* [Direction] In the text about Carl Sagan, on which television show did Sagan appear in the mid-1970s?

* [Source text]
_____

The website Youtube is an inexhaustible source of video nostalgia. Recently it’s been calling my attention to the late astronomer and smart person Carl Sagan, particularly to his appearances in the mid-1970s on The Tonight Show, starring Johnny Carson. Among the many conversation topics was the movie Star Wars, just released at the time. Sagan pointed out that the power structure in the movie is composed only of white-skinned humans, an unscientific conceit for an intergalactic tale. He also faulted the story for not awarding a medal to Chewbacca the Wookie, as it does to Han and Luke.
I don’t know if George Lucas was watching Johnny’s show that night, and Sagan was hardly alone in his criticisms. Nevertheless, future installments of the series would tacitly address both issues. Lando Calrissisan (played by Billy Dee Williams) would appear in the next movie, and other non-caucasian humans would follow. Chewie had to wait 40 years, but he finally gets his medal in The Rise of Skywalker.
In his last book, Carl Sagan wrote the following passage. It’s been cited quite a bit, for reasons I’ll let readers figure out.
I have a foreboding of an America in my children’s or grandchildren’s time—when the United States is a service and information economy; when nearly all the manufacturing industries have slipped away to other countries, when awesome technological powers are in the hands of a very few, and no one representing the public interest can even grasp the issues; when the people have lost the ability to set their own agendas or knowledgeably question those in authority;…unable to distinguish between what feels good and what’s true, we slide, almost without noticing, into superstition and darkness.
I think I am able to recognize what’s true, or at least, that I can apply evidence to analyze statements and arguments, and to be correct a healthy percentage of the time. All of my experience in science and math—both studying the fields and then writing about them—has provided me some useful skills in logical reasoning, or so I like to think.

_____

* [Material supplied]

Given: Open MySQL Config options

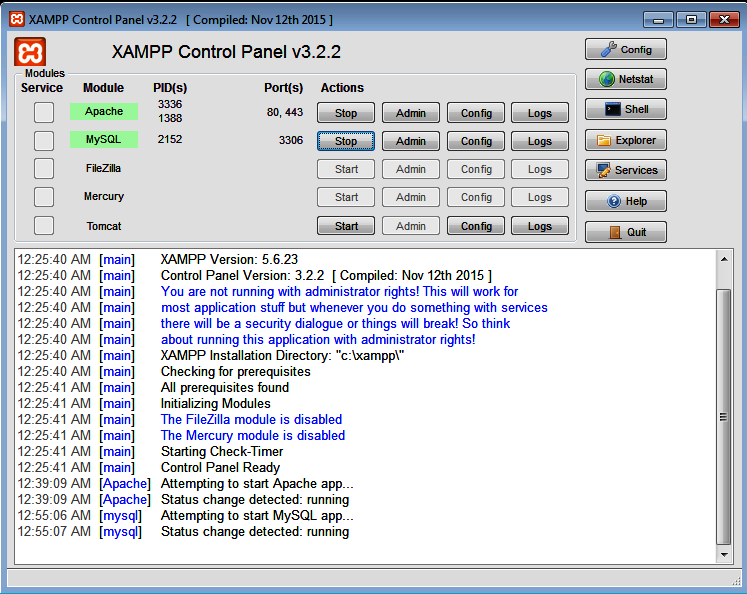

_____

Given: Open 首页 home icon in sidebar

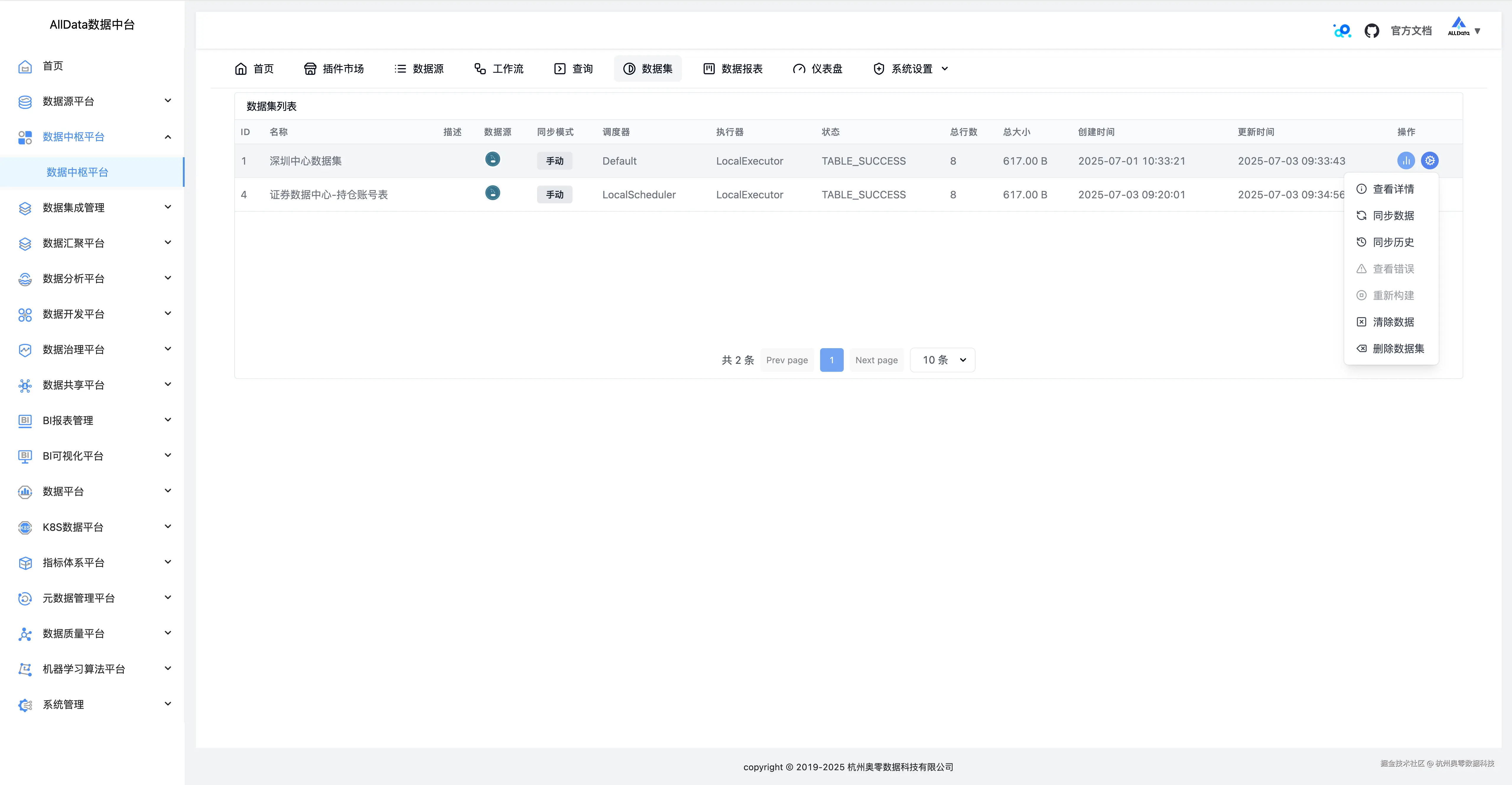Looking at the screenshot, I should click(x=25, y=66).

_____

* [Answer for the task] The Tonight Show, starring Johnny Carson.